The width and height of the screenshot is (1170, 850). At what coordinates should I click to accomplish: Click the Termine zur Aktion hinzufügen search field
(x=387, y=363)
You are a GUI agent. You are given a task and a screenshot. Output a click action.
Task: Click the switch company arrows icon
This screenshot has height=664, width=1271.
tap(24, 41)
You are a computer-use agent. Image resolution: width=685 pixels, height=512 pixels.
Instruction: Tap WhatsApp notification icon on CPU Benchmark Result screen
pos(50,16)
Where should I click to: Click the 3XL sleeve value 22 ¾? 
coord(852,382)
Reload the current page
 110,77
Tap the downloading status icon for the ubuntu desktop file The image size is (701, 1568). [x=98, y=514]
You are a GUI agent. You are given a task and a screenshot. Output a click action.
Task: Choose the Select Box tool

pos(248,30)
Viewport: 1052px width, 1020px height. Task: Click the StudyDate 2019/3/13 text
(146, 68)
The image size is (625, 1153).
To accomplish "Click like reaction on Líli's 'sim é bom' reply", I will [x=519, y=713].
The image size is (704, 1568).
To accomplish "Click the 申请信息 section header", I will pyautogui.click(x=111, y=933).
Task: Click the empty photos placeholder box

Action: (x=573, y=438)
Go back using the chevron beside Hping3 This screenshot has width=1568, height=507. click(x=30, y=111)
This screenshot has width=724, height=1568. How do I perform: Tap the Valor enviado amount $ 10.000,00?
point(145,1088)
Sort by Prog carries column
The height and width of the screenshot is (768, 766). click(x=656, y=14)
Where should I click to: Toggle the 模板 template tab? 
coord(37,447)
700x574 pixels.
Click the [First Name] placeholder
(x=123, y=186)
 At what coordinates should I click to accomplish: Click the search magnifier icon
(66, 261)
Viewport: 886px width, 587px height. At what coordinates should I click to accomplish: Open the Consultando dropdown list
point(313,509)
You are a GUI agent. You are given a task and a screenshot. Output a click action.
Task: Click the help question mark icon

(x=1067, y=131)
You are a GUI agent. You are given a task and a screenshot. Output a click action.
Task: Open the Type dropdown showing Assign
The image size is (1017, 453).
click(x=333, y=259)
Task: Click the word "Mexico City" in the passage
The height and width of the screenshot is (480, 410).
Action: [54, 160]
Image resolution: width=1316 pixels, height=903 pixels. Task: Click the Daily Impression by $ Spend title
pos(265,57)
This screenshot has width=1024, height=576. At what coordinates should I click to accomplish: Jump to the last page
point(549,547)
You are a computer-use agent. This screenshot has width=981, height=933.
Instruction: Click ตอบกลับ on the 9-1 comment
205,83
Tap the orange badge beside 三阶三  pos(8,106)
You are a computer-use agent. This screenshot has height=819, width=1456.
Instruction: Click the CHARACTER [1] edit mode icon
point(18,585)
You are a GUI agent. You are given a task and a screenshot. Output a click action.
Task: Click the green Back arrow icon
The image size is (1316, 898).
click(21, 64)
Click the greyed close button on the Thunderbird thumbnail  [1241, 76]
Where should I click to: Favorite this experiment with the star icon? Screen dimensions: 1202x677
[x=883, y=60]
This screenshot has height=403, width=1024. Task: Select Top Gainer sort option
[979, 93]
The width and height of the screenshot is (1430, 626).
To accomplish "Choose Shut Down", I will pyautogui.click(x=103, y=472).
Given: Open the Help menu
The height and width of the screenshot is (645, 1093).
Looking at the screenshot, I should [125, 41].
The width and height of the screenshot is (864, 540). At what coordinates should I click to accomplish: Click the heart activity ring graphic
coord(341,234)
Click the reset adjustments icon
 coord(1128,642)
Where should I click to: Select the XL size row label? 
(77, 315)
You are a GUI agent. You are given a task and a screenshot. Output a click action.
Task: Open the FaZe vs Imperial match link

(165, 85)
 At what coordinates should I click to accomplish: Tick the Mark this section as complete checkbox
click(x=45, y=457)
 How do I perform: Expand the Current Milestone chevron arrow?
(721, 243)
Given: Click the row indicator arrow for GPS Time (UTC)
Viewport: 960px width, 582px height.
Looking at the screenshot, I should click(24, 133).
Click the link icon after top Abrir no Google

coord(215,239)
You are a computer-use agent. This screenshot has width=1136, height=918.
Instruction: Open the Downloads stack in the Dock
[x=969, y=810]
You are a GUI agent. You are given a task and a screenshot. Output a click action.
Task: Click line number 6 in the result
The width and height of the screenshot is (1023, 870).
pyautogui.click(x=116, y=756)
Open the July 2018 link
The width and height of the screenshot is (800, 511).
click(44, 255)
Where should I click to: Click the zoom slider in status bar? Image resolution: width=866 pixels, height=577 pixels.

━━━━━━━━━━━━━━━━━━━━

Look through the entries above and report each line where the string "will" occurs.

To accomplish "Click like reaction on Líli's 'sim é bom' reply", I will [x=519, y=713].
To accomplish "Click the 申请信息 section header", I will pyautogui.click(x=111, y=933).
To accomplish "Choose Shut Down", I will pyautogui.click(x=103, y=472).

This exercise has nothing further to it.